His retort grabbed the world’s attention – and has now inspired the motto of a new initiative for gender equality in culture and media in Germany, “Weil es 2017 ist!” (Because it’s 2017).
Even though most would agree that gender equity is long overdue, the facts depict a different reality. A study analyzing the situation of women in cultural fields, released in 2016, demonstrated that female artists and cultural institution professionals were strongly disadvantaged on several levels.
For example, only a third of all German museums and 22 percent of the country’s theaters are directed by women. Even though over 50 percent of art students are female, less than 20 percent of them are on show in galleries. Women working in cultural fields earn on average 24 percent less than their male colleagues, according to data comparing people covered by Germany’s special insurance for artists, known as the Künstlersozialversicherung.

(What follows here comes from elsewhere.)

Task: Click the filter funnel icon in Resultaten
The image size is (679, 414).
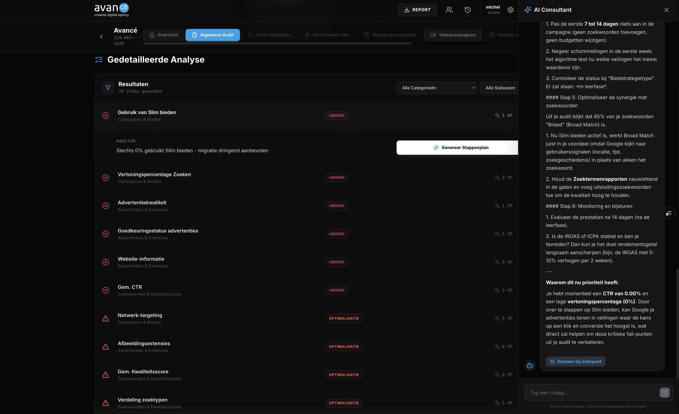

Monika Grütters discusses the new project with host Petra Gute and government spokesperson Ulrike Demmer
New office to promote equal chances
In reaction to this study, German Culture Minister Monika Grütters decided in June last year to set up a roundtable called “Women in Culture and Media” to discuss possible solutions.
After a series of four meetings with professionals from different artistic fields – visual arts, music, literature, performing arts, film and media – Grütters held a reception at the Chancellor’s Office on Monday evening to reveal measures that will “put the results of the roundtable into practice,” she said.